Some 80 years on, my father told me not to read Uncle Tom’s Cabin as it was “a load of pro-black liberal nonsense” but in the 60s, a black person referring to another as “an Uncle Tom” was an insult, portraying him as a subservient black, pandering to white man’s claims of supremacy.

The reference to Uncle Tom came in 1963, mouthed by one Cassius Clay, as he was known at the time and he dismissed the giant Sonny Liston as an “old Uncle Tom”. My father struggled to make sense of the interview when it came on the television screen but I realised that, in the USA, the black population had long moved beyond Harriet Beecher Stowe’s 1852 hero. Incidentally, the alternative title to that book back in the 19th century was patronisingly, Life among the Lowly.

There were racist jokes about Irish, Welsh, Scottish, Germans, Asians and blacks and they were common currency throughout the 60s and 70s and beyond. But as for colour prejudice, that was something indulged in mainly by people in the areas where immigrants were more populous. Black people in south west Herts were rare and were something of a novelty, in that you would stare at them in fascination, probably beyond the duration that would be deemed polite.

My father had warned me that if I ever brought as black person to the house he would be shown the door and if I married a black woman, I would be cut off from the family.

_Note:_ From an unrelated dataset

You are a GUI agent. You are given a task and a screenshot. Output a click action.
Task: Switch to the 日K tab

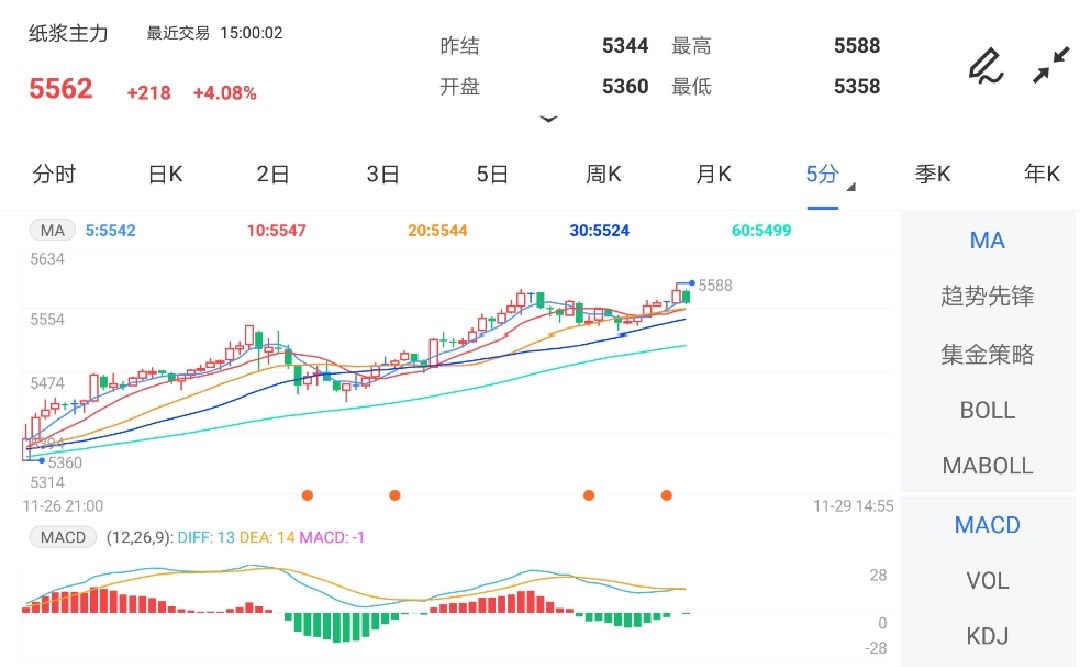tap(163, 173)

The likelihood of such an event happening was so remote as to be beyond consideration. As with many in south west Herts, I did not meet any black people socially until the end of the decade, not from choice but because there were not many around.

In fact, I have always recalled my first conversation with a black person as having occurred in 1970 when I was standing at the bar of the Pickwick Disco in Queens Road. It was a good chat, nothing remarkable about it other than the significance in my life.

Yet distance does add the occasional delusion, because the old newspaper files reminded me I had conversations with two black people some seven years earlier which, for some reason, I had forgotten, probably because they were in the course of my work.

It was at the Gaumont on the Parade in September 1963 when I was standing at the top of the stairs back-stage during a concert interval. A black man came up the stairs and said “Excuse me, Sir.” I treasured the moment but I knew my father would never understand. It was in fact Little Richard, who actually made his comeback at Watford, under the Everly Brothers’ headline tour.

I thought without analysis and had the natural reaction of pride that Little Richard had called me “Sir”, not that he was black or white and that made me realise I had arrived by a different tack to my father on the whole issue of race and colour.

After a brief exchange with Little Richard, I then spoke at some length in an interview with Bo Diddley, the black r and b legend, who was also on the show. He told me that “without Buddy Holly I would not be talking to you today”, which had nothing to do with race but is a whole other story, that could be a quiz question*.

Also, I enjoyed interviewing the Everly Bothers and came away with some good quotes all round.

A few days later came a pivotal moment for I did happen across the sight of a young Tina Turner at the California Pool at Dunstable (63) whose act was quite provocative. I became a fan but was inwardly glad she did not frequent the Beat Club in St Albans Road, otherwise I might have been tempted to chat her up and ‘take her home to see daddy’.

I told my father about this a couple of years later and for the rest of my life he would shake his head every time he saw Tina Turner and tell me the next day he could not understand me, or her appeal.

As the priests have it: it does not matter how you come to the Lord, only that you have come. By her demeanour, appearance and talent, Tina Turner confirmed to me, my then growing awareness that I could never be a racist.

When she made her comeback in the 1980s, I was pleased for her. She had acted as an important stepping stone in my journey through life.

PS *In 1963, posthumous tracks by Buddy Holly were released reaching number 3 and 2 in the UK charts, which sparked an r and b revival. The biggest hit was a track called Bo Diddley and that brought the singer of that name to the fore.